# Feierabendtour Bückeberg / Deister....



## cauw (26. Juni 2002)

Hallo zusammen,

wer hat bock morgen Abend (Donnerstag 27.06) ne schöne Feierabendrunde zu drehen. Bückeberg, Deister ist alles möglich. Wir werden so gegen 18 Uhr starten. Startpunkt kann noch ausgemacht werden, sollte im Umkreis von Stadthagen liegen.
Wir werden viel Singeltrails fahren, uphill als auch downhill, ca 40 km. Kondition und Technik kommen nicht zu kurz.

Also wer hat bock  

Oder habt ihr jetzt schon die Hosen voll  

Hy PAN du wolltest doch mal mit radeln, haste Zeit?


Gruß an alle 

CAUW


----------



## Pan (26. Juni 2002)

> _Original geschrieben von cauw _
> *Hy PAN du wolltest doch mal mit radeln, haste Zeit?
> *



Hi Cauw!

Hört sich verlockend an! Hab aber um 18:00 Uhr noch einen Termin...obwohl...könnte ich auch verschieben...

Laß´ mal näheres hören!


----------



## MTB-News.de




----------



## cauw (26. Juni 2002)

Hy PAN,

also zur Tour:
alles fahrbar auch mit nem Hardtail, der Spaß steht im Vordergrund ist doch klar 

Beim letzten mal sind wir auch 40 km gefahren, waren knapp 3 Stunden unterwegs.

Höhenmeter kann ich nichts zu sagen. Aber es sind schon ein paar zusammen gekommen.

Treffpunkt ist um 18  Uhr
Kreisstr.6 in Heuerßen (Heuerssen???)

Wer kommt noch mit???

Gruß CAUW


----------



## Hattrick (26. Juni 2002)

passt leider nicht, bin erst gegen 19:00 zurück. Werde dann wohl eine Trailrunde in der nordwestlichen Seite des Deisters unter die Stollen nehmen.
Trotzdem viel Spass im Bückeberg.


----------



## Pan (26. Juni 2002)

Hmmm...dann scheidet Deister wohl aus...

Ihr fahrt dann wohl über Reinsen in die Bückeberge, ich würde mit Rainer direkt per Bike über Reinsdorf einfahren.

Wir könnten uns dann an der großen Kreuzung/Lichtung unterhalb vom "Großen Karl" treffen - heißt glaub ich "Drei Eichen" oder "Bruns Eiche" oder so ähnlich...oder am "Wierser Tor".
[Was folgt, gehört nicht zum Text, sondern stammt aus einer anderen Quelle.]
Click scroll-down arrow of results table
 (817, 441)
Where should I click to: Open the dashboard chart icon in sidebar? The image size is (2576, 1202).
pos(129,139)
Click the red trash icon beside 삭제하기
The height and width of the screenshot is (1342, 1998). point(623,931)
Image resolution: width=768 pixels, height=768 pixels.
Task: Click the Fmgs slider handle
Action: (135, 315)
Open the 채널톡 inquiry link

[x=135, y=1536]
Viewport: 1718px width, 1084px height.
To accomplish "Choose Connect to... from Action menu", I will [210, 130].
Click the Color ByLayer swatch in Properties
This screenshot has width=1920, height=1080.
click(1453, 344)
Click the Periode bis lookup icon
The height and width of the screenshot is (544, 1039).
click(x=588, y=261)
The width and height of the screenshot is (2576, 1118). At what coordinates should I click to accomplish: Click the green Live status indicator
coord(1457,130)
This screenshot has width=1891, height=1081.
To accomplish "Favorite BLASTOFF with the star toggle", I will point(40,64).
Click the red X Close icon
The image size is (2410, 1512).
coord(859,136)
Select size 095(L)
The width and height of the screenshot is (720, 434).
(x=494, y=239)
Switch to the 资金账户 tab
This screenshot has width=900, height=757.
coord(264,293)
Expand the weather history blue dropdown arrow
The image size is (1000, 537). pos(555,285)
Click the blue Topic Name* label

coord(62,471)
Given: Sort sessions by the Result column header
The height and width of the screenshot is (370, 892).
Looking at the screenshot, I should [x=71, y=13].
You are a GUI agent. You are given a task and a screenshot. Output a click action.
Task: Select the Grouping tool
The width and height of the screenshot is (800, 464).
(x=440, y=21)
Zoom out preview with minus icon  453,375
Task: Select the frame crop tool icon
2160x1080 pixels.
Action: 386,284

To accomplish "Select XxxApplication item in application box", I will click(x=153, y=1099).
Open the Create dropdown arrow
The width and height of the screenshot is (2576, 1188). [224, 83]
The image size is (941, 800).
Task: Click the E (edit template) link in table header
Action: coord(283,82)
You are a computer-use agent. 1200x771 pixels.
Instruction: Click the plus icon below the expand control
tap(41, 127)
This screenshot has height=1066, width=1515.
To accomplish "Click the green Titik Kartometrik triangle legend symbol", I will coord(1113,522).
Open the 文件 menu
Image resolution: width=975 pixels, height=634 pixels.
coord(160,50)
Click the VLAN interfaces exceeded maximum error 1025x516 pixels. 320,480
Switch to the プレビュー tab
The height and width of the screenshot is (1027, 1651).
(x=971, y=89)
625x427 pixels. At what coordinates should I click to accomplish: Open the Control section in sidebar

Frag mal deinen Guide, ob er das kennt...

@Hattrick: Schade, Alder!! BTW: Was macht der Flunken??


----------



## Hattrick (27. Juni 2002)

> _Original geschrieben von Pan _
> *Hmmm...dann scheidet Deister wohl aus...
> 
> @Hattrick: Schade, Alder!! BTW: Was macht der Flunken?? *



@Pan
leichtes Joggen funzt, Biken geht (fast) alles wieder, Trails sind wieder ohne probs fahrbar, da ich mittlerweile schmerzfrei ausklicken kann . Die Alpentour kann (vorfreu) kommen.

Das  Mittsommernachtsfest hattest Du ja ausgelassen ?!


----------



## cauw (27. Juni 2002)

Hy PAN,

mein Guide kennt nur Bürgers Eiche, also
treffen an  BÜRGERS EICHE (Großer Karl) 18 Uhr.

Geht das klar???

Gruß CAUW


----------



## Pan (27. Juni 2002)

Ähh, ja, genau, sach ich doch...

...geht klar. 

Vielleicht 18:15 Uhr dort??

Für alle Fälle: 0177-7758219


----------



## cauw (27. Juni 2002)

Hy PAN,

wir werden dort sein, also bis Später 

Gruß cauw


----------



## Pan (28. Juni 2002)

So, das war sie also, unsere kleine Feierabendrunde:

40km/650hm sind Cauw, Rainer und ich unter Gunters Führung gestern abgefahren. Und es waren doch noch jede Menge schöner Trails dabei, die mir bis dato unbekannt waren.

Hat echt riesig Spass gemacht, Wiederholungsfaktor 100%!! 

Hey Cauw, meldet euch mal, wenn ihr wieder sowas vorhabt!!! 

Bis denne auf dem "Spiegeleier"-Trail...


----------



## cauw (28. Juni 2002)

HY PAN,

ich fands auch klasse, wie immer wenn man mit Gunter durch seine Heimatwälder fräst.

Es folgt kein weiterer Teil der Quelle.